L’acerrima nemica delle donne: la femminilità.
È verissimo: siamo in una società maschilista.
Finchè la donna vivrà questo come un sopruso del maschio (fatto in parte reale) rimarrà bloccata, cristallizzata in una femminilità artificiale e deviata, suggerita per renderla inefficiente.
La donna viene stretta in dei ruoli ben definiti: moglie, madre, figlia, amante, santa, meretrice, pazza, diabolica, perversa, lussuriosa.
Mai se stessa.
Non ha scampo. Non può, non deve.
Pensa un momento al “Ministero delle Pari Opportunità”, al femminicidio, alla violenza sulle donne, e a tutti quei tentativi di confermare a livello istituzionale la donna come appartenente al sesso debole, e quindi bisognosa di protezione.
In realtà questi sono tutti modi per inferiorizzarla e mantenerla sempre al centro dei profili psicologici stereotipi di cui abbiamo accennato sopra.
La donna scambia tutta questa “attenzione” come protezione ma non è così. Se una è pari, è sufficiente che lo sia interiormente, cioè che trovi la sua (e non un’altra) libera e vera femminilità interiore, in armonia con l’unicità che contraddistingue la sua anima.
L’esatto contrario del sentirsi “donna” che tanto piace e da sempre considerato socialmente auspicabile. Non certo un riconoscimento esterno sarà sufficiente a renderle giustizia. Questa rinuncia ad Essere, la donna la vive da tempi lontanissimi e la prima responsabile è lei stessa, che per paura, per pigrizia e per una sorta di timore reverenziale nei confronti della sua figura femminile di riferimento (quasi sempre la madre), non raccoglie le sue vittorie ma si accontenta di vivere in mediocrità.
Il principale problema femminile è costituito dalle altre donne, che continuamente richiamano la donna a vivere nell’aberrazione.
Dal latino aberrare, composto da ab = da e errare = vagare. Designa un ritrovarsi a vagare fuori dalla giusta via. Non è un errore casuale, c’è qualcosa di intenzionale, di pesantemente innaturale, perfino disgustoso.

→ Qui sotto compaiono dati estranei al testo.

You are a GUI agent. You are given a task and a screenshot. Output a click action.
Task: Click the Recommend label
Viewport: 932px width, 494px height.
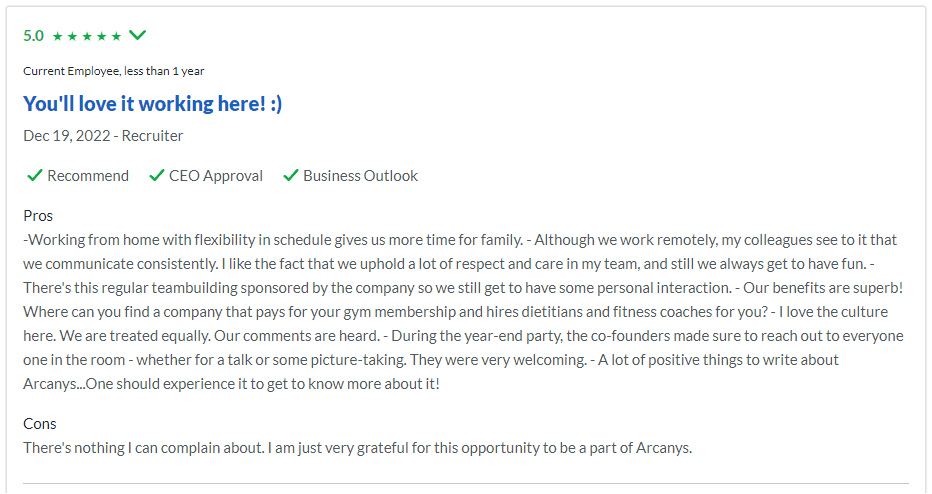pos(88,176)
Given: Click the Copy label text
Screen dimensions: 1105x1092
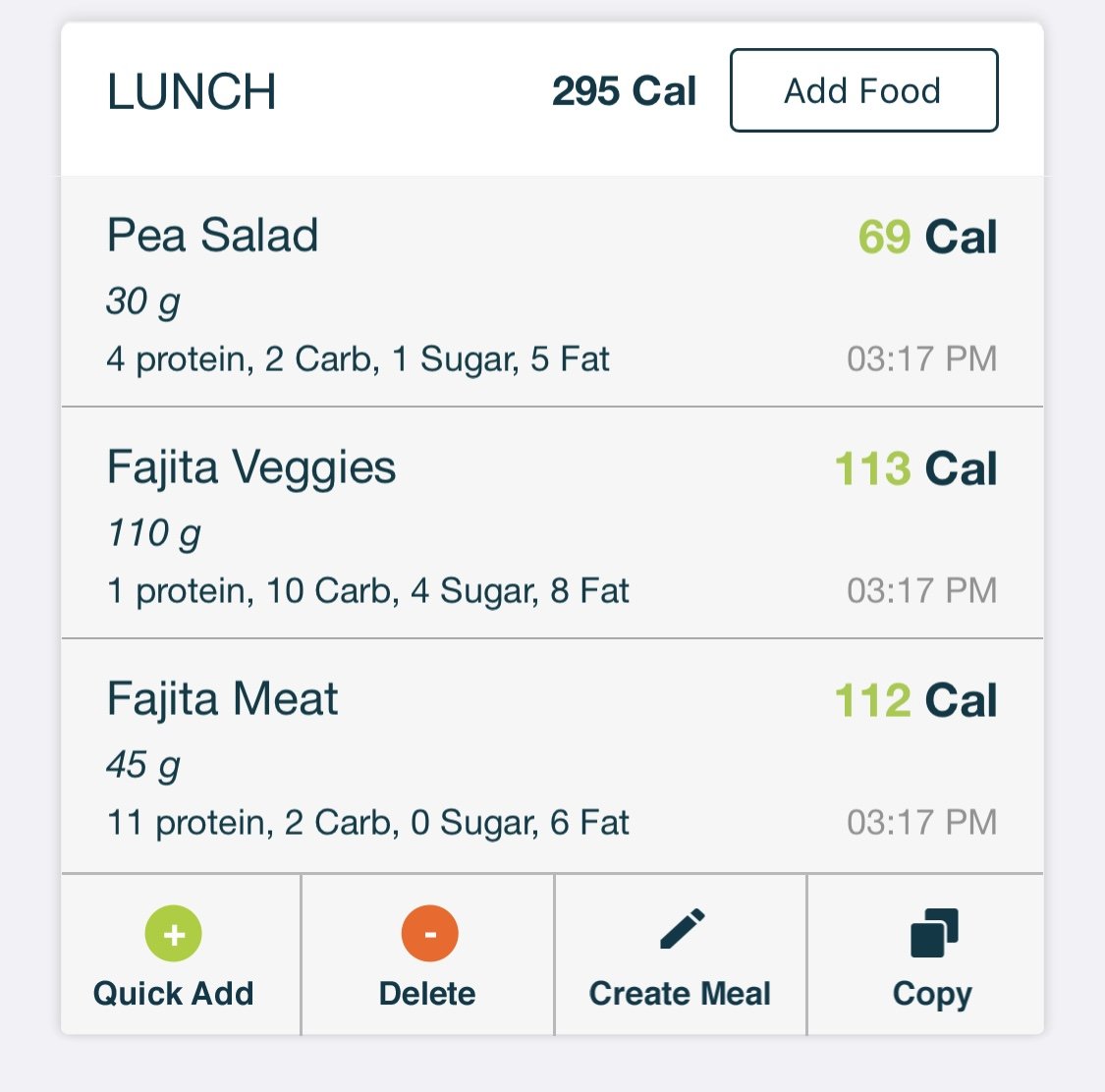Looking at the screenshot, I should (932, 995).
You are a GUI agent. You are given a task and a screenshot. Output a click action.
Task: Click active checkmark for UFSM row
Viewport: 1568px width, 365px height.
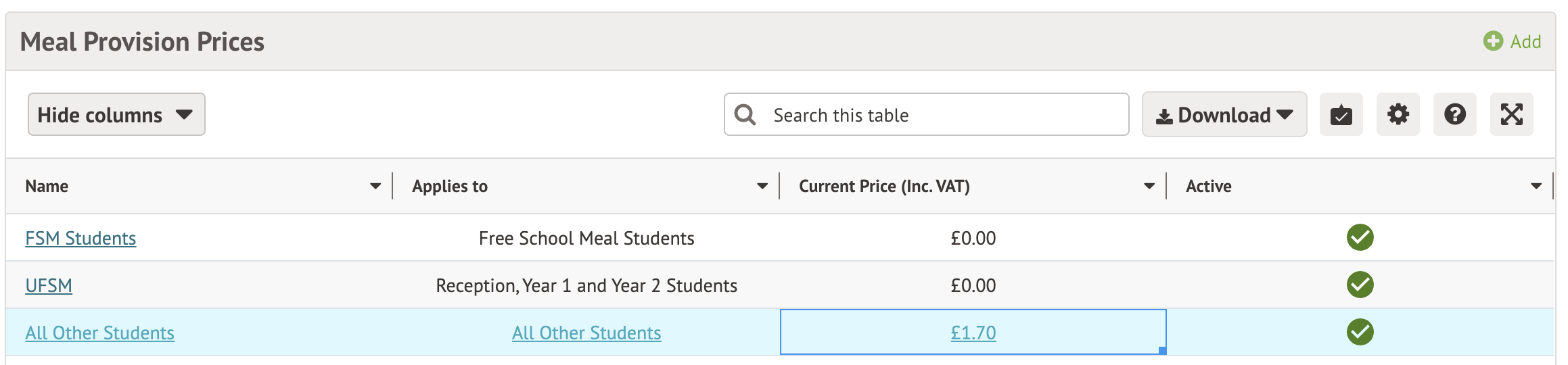pos(1360,285)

E la continua accusa al maschio nulla porta di buono. Da una parte si accusa l’uomo di mancanze e carenze e dall’altra si imita e si copia il suo stile.
Il risultato è una perdita secca. Una sconfitta prima spirituale e poi fisica.
Per quanto possa parere strano non ci sono maschi manipolatori come nel film “Gaslight” (Angoscia, 1944), non ci sono narcisisti patologici che provano piacere a infliggere sofferenza. O meglio, certo che esistono queste perversioni, ma solo in quanto la vittima lo vuole e lo permette.
Qualcosa di più di una semplice connivenza, alla base c’è una volontà, un’intenzionalità ben precisa, una “carenza d’Essere”. È perfettamente inutile lavorare sullo stato di vittima, se non si opera un intervento urgente e massiccio sulla carenza di Essere, che è alla base di queste indecenze.
Focalizzandosi sulla sofferenza il problema si rinforza, perché quella non è la soluzione. Sono formule sistemiche fornite ad hoc per il raggiungimento di un obiettivo, che non devono risolvere fin da principio. Prima Essere ciò che si è, indipendentemente dal sesso (maschio o femmina), poi tutto il resto, altrimenti il gioco della vita non riesce.